Но начало войны принесло и неожиданности, до глубины души огорчившие Чемберлена. Он убедился, что для немецкого обывателя он так и остался «просто англичанином», а война с Англией сделала его не только личностью подозрительной, но и вовсе нежелательной. Красочное описание случившегося мы получили от самого Чемберлена.
То, чему он не придавал значения, а именно натурализоваться и принять немецкое подданство, вдруг обернулось проблемой, которая могла разрешиться в его интернировании. Он наивно полагал, что достаточно служить немецкой идее, чтобы тем самым упразднить все юридические проблемы с натурализацией как не стоящие внимания: «Я считал вполне достойным и соответствующим правде просто оставаться тем, что я есть, и себя, несмотря на мою страстную любовь ко всему немецкому, в чем я вижу надежную гарантию достичь высшей культуры человечества, не подвергать искусственной подделке под немца».194 В письме обер–бургомистру Байройта он высказывал возмущение тем, что к нему фактически приставлена стража, что ему запрещено пользоваться его обсерваторией как подданному вражеской страны, более того, подозреваемому в шпионаже. Вот его характерные строки: «Свыше тридцати лет своей жизни я направлял все свои мысли и стремления на постижение того, что составляет сущность немецкости и позже на его изложение и прославление. Все мои книги образуют евангелие того высшего, что произвела немецкая сущность.

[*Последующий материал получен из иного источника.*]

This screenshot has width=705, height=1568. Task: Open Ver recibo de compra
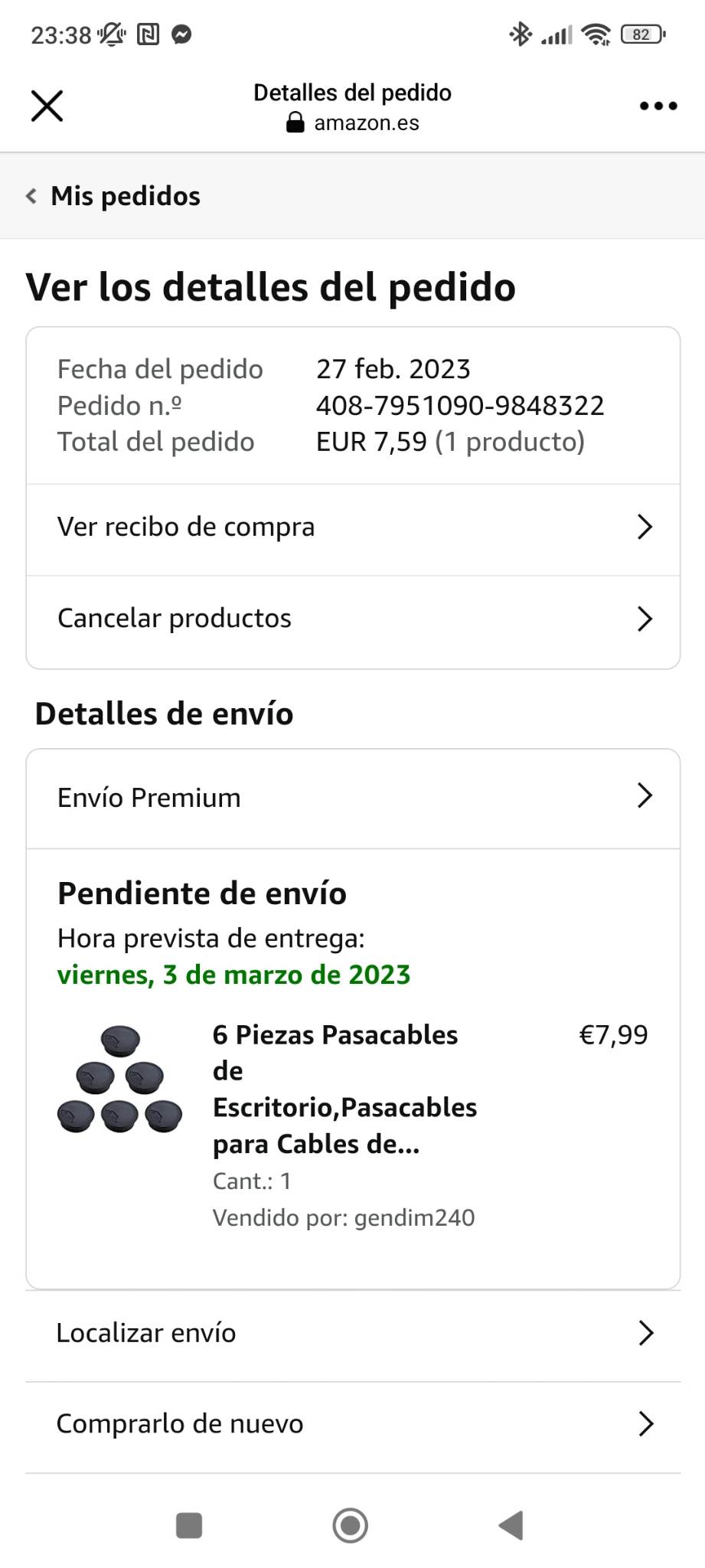click(186, 527)
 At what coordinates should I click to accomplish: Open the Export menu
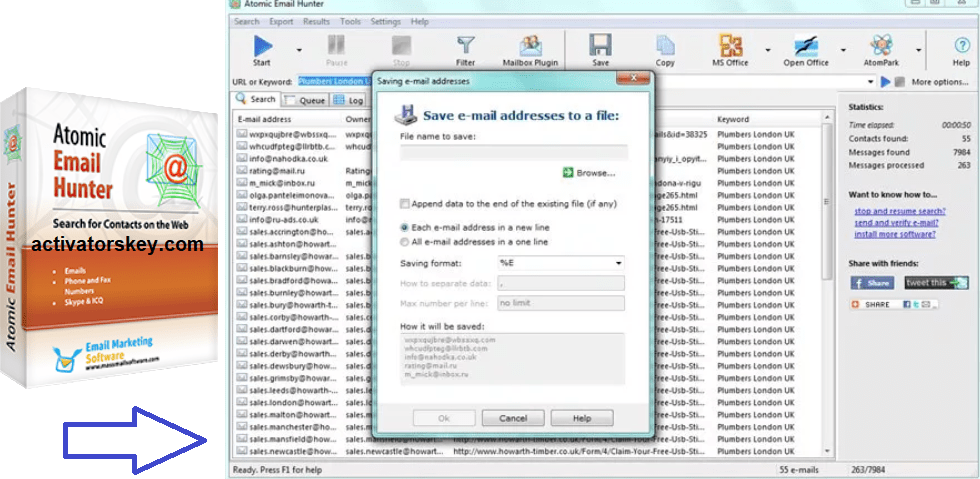coord(281,21)
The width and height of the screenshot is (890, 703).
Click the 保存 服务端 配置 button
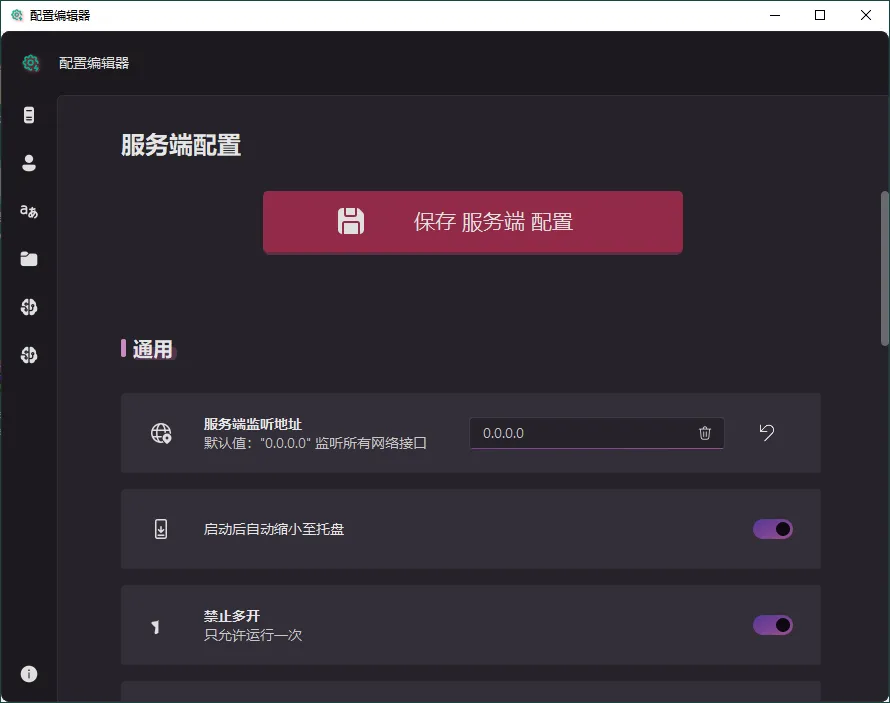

Все они являются книгами борьбы за эту сущность и против не–немецкого и антинемецкого». «Если я в этот момент священного бедствия изменяю Германии, то этим я уничтожаю весь труд моей жизни...»195 В дело вмешался сам Вильгельм II, и Чемберлен получил немецкое подданство. В 1916 г. за свою деятельность на поприще служения новой родине он был награжден Железным крестом. Но трагический исход войны сделал эти отличия ничтожными. Тот путь осмысления причин поражения, которым шел Чемберлен, был обычным для многих потрясенных поборников идеи германского величия. Измена и нож в спину героической армии, вонзенный трусливыми политиканами в Берлине и их пособниками из стана сионистов. С этим убеждением он и жил все последующие оставшиеся ему годы жизни.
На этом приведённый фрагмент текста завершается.